Affordable textbook legislation introduced (again): Is it finally time?

Bill introduced as an amendment to the Higher Education Act rather than as a stand-alone as in the past.

With a single textbook costing up to hundreds of dollars, students and their families have long struggled to finance this aspect of college education. The issue has been on legislators’ radar as well, but efforts to pass a related bill have failed.

The Affordable College Textbook Act proposes the creation of a grant program to provide free access to college textbooks through an open license. It was first introduced in 2013, and reintroduced in 2015 and 2017.

In 2019, the Affordable College Textbook Act was reintroduced again—with the hope it will be considered as part of anticipated overhaul of the Higher Education Act in this Congress. The move could help it get the green light, says Richard Hershman, vice president of government relations for the National Association of College Stores. 

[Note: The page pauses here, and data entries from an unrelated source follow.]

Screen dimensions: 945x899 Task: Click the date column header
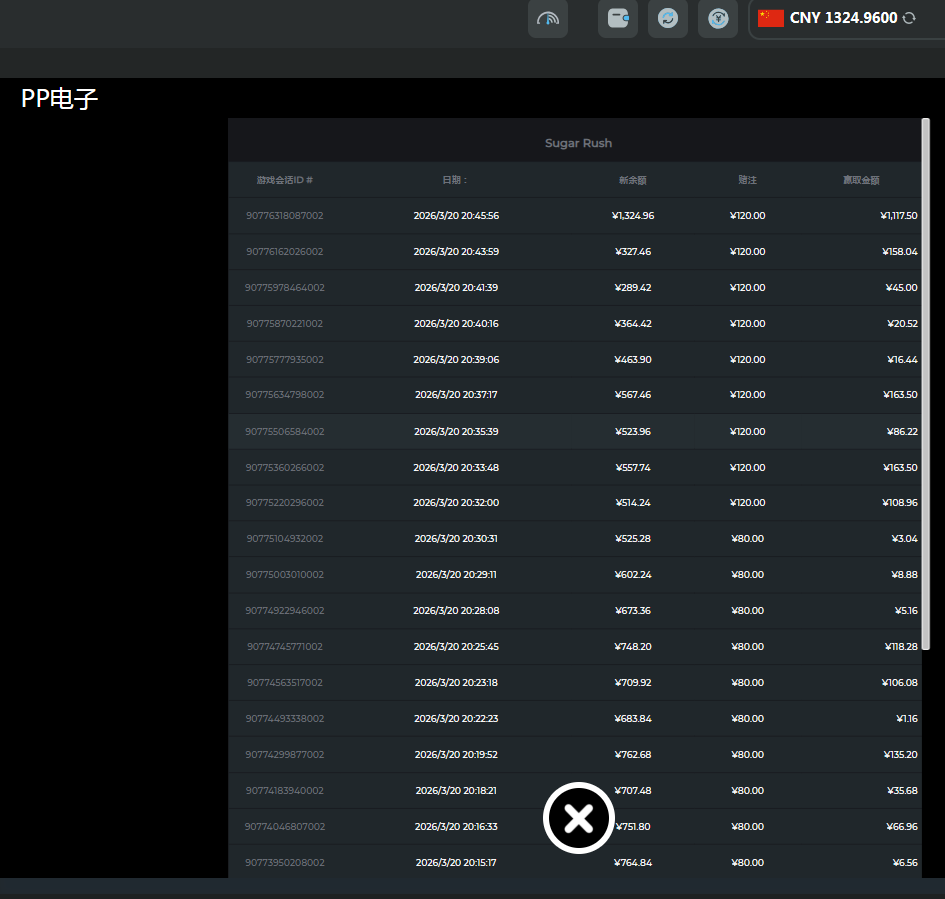[x=456, y=180]
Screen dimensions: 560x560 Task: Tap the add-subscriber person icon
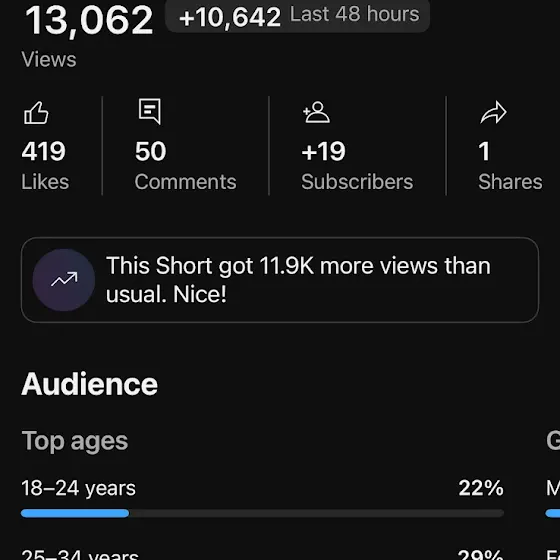pyautogui.click(x=316, y=112)
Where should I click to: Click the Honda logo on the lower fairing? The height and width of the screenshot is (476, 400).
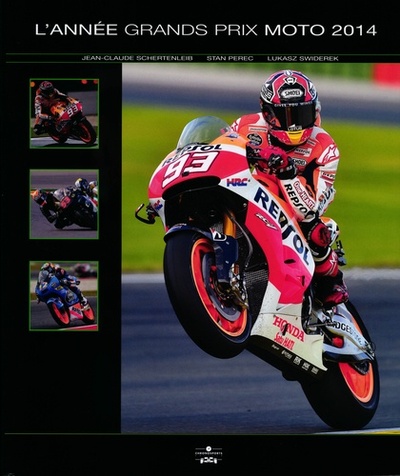coord(289,329)
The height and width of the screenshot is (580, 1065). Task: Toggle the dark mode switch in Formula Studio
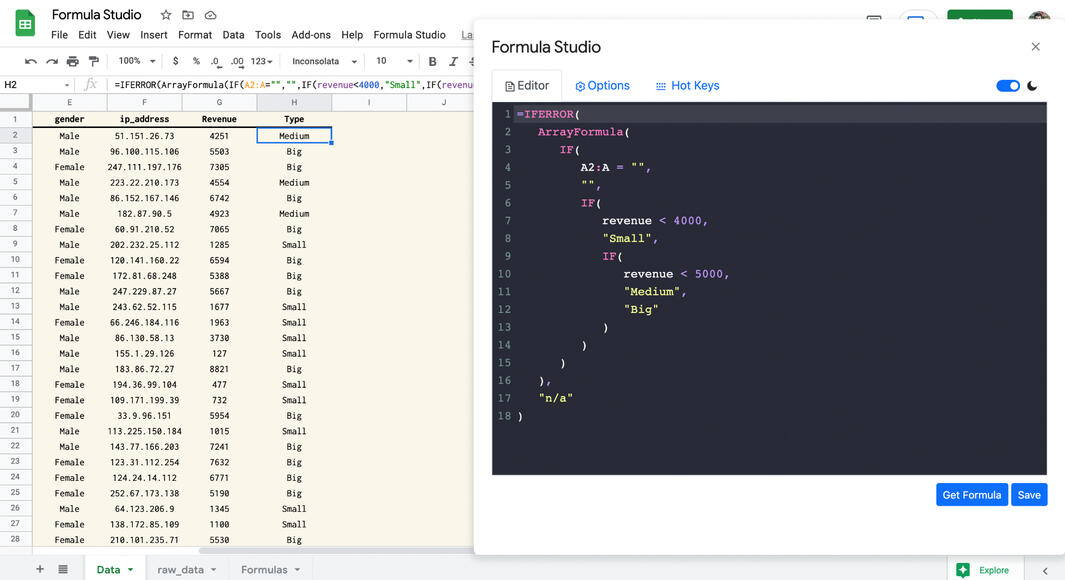pyautogui.click(x=1008, y=86)
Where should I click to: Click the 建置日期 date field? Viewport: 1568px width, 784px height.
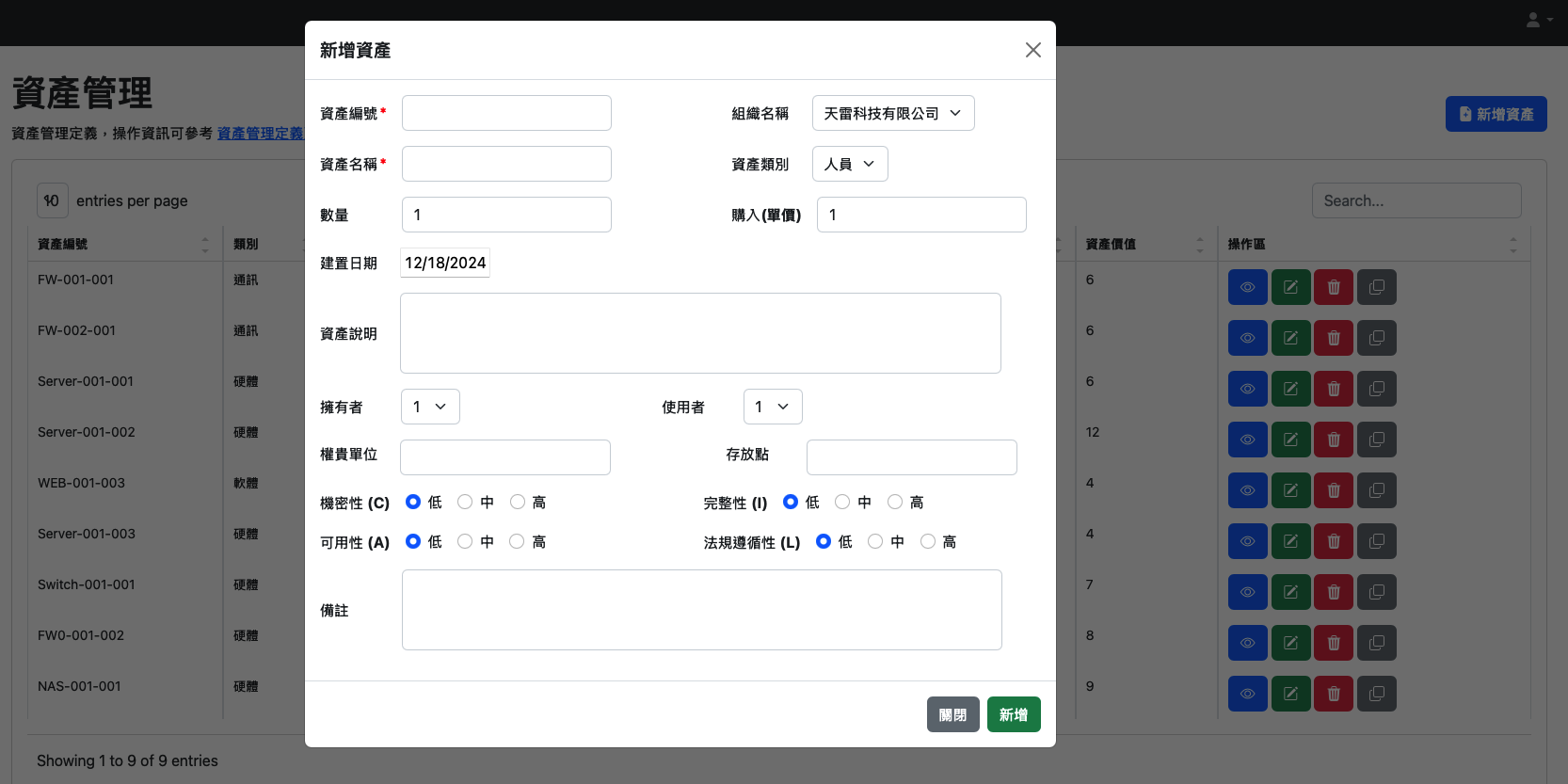pos(445,264)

“[The bill] has had past bipartisan support in the House,” he says. “But there are some hot-button issues like Title IX and student loan forgiveness that are also part of the amendments to the Higher Education Act, and as we get closer to the 2020 election and more politics come into play, things get harder to pass.”

In other words, it’s not clear whether affordable textbook legislation will go from concept to codified—and that might be just what professors and administrators want, according to James V. Koch, an economist and president emeritus of Old Dominion University in Virginia.

“Faculty members like textbooks and textbook packages that make life easier for them, [and] to really use a digital textbook package effectively takes some time and training, [so] there’s never been a huge groundswell of support,” he says. “On many campuses, the bookstore is making money from high textbook costs and substantial textbook packages.”

Campus store actions

Koch believes universities should be posting information about the prices and packages available for learning materials, including open-source versions or textbook rentals, so students can make informed decisions. The latest version of the Affordable College Textbook Act includes several changes, such as requirements for stores to post pricing information and offer details about classes that use open-source textbooks.

Even though the current bill has stalled, Congress allocated $5 million in funds for open-source resource grants in fiscal years 2018 and 2019, Hershman says. If legislation is passed, those funds could help lower the cost of course materials. The ultimate goal, he adds, is to make course material affordability one of the success stories in higher education, and passing the Affordable College Textbook Act would be a huge step in the right direction.

Affordable textbook legislation attempts


Senator Richard Durbin, D-Ill., introduced the Affordable College Textbook Act (S.1704) directing the secretary of education to make grants that would increase the use of open textbooks, making course materials more affordable.


The legislation was reintroduced (S.2176) and amended to include both college textbooks and all supplemental materials developed to accompany the textbooks.


Senator Durbin introduced the bill again (S.1864). It was read twice and referred to the U.S. Senate Committee on Health, Education, Labor and Pensions.


The latest version of the legislation (S.1036) was brought to the Senate, thanks to Durbin and three original co-sponsors: Angus King Jr., I-Maine; Tina Smith, D-Minn.; and Krysten Sinema, D-Ariz.